The Brooklyn bicycle crash map tracks reported incidents of bike wrecks where someone got injured. There were 3,735 such incidents from August 2011 to February 2014.

By far, the most incidents occurred on Bedford Avenue, but it’s also one of the longest streets in the whole borough. It goes all the way from Coney Island up into Greenpoint. That said, it is a thrill a minute to ride. There’s a “bike lane” up and down most of the street, unfortunately, most the community along Bedford views this as alternative parking, forcing cyclists to move back into the flow of car traffic again and again. In a way, it’s a bike lane worse than no bike lane at all.

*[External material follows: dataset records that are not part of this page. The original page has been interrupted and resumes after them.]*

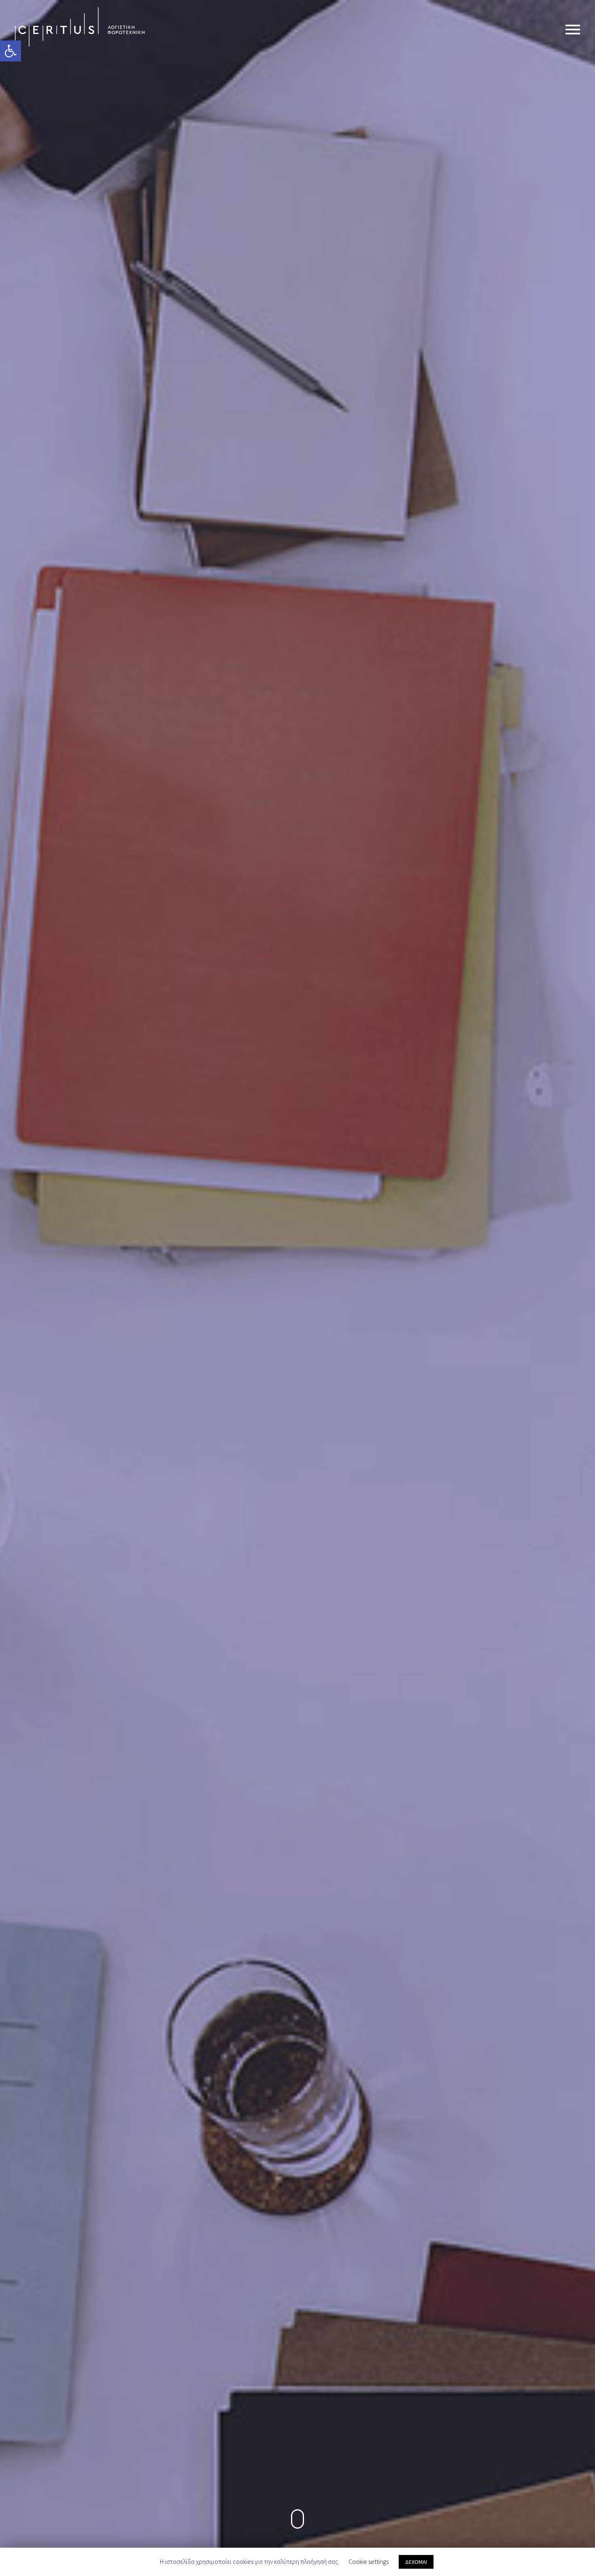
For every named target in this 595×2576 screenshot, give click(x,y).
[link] (10, 50)
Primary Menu (572, 29)
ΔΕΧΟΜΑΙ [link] (416, 2561)
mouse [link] (298, 2519)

As bad as that is, though, Broadway seems to be worse. Bedford Avenue is 10.2 miles long and it had 145 crashes along its length during the period visualized. Broadway, which carries riders from Williamsburg through Bushwick, had 89 crashes over 4.3 miles. That’s 14.2 crashes per mile for Bedford versus 20.7 for Broadway.

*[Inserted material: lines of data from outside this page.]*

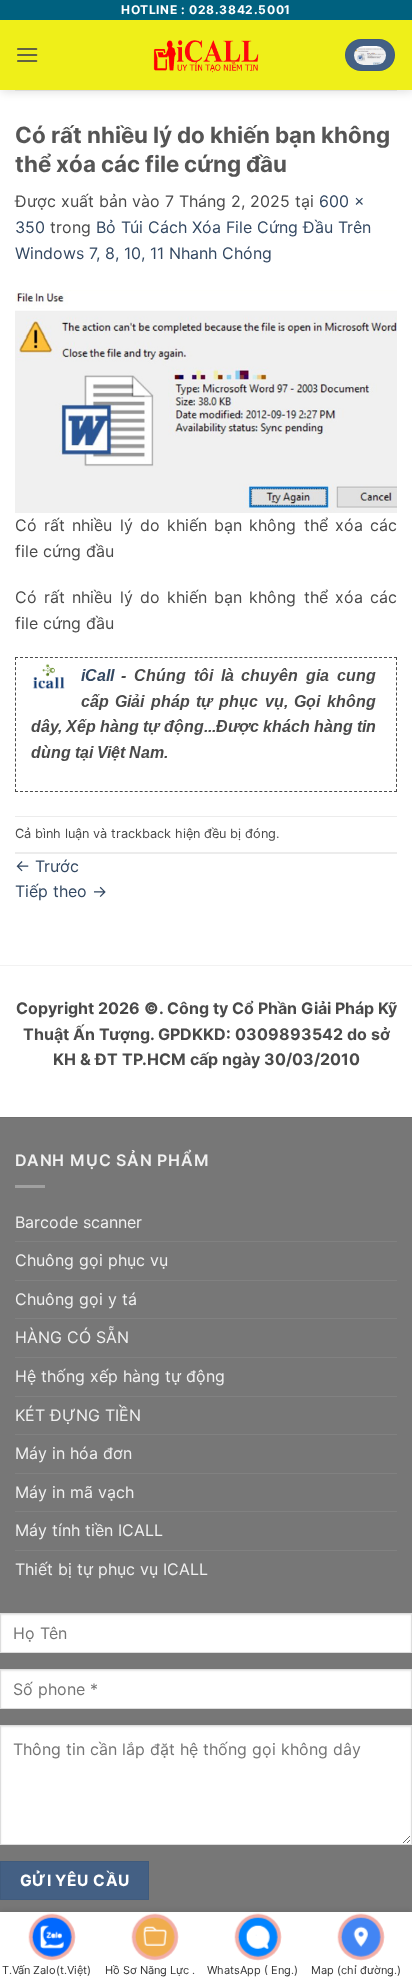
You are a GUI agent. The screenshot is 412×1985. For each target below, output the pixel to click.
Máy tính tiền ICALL (89, 1530)
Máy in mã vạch (74, 1492)
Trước (47, 866)
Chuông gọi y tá (76, 1299)
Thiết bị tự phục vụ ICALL (111, 1569)
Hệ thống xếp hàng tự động (120, 1376)
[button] (27, 54)
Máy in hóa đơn (73, 1453)
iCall (97, 675)
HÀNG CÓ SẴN (72, 1337)
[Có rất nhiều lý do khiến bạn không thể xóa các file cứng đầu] (206, 400)
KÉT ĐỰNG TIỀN (78, 1415)
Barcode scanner (78, 1222)
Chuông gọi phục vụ (91, 1260)
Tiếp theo (61, 891)
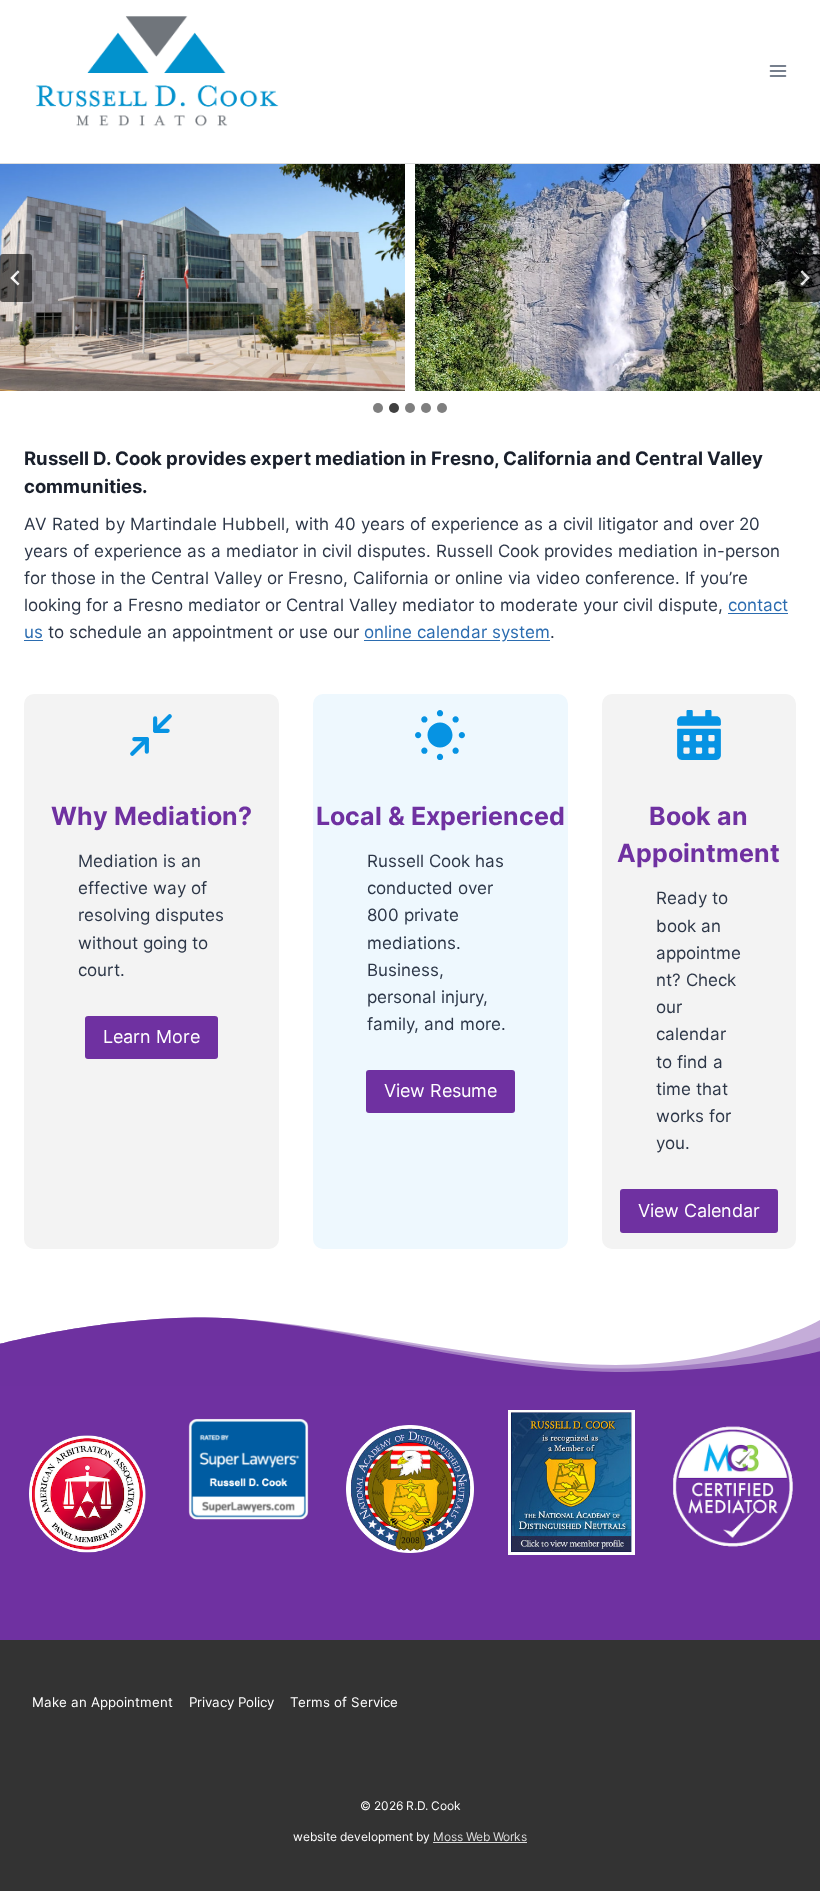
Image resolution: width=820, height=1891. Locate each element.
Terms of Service (344, 1702)
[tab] (378, 408)
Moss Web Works (480, 1836)
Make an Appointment (102, 1702)
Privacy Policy (231, 1702)
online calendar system (457, 632)
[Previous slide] (16, 278)
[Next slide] (804, 278)
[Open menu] (777, 71)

Leaving the hipster zone, Church Avenue, which runs east-west, south of Prospect Park, has had 11.2 collisions per mile over its 3.3 mile stretch. That’s not exactly a fun place to be either.

Sepsticemia (sepsis) is the number one reason for admission to NYC hospitals.

Septicemia is a serious bacterial infection that goes from bad to worse really quickly. Rapid heart rate, red patches on skin, fatigue, those are all signs. People look horribly sick when they have sepsis.

We went through all the Brooklyn hospitals and looked at the top five reasons for admissions at each one. Sepsis shows up on that list a lot. Other leaders: heart related conditions, conditions from alcohol and substance abuse, complications from diabetes, asthma and schizophrenic incidents.

There’s a lot of coffee in Brooklyn.

It looks like Brownsville could do with a shop, though.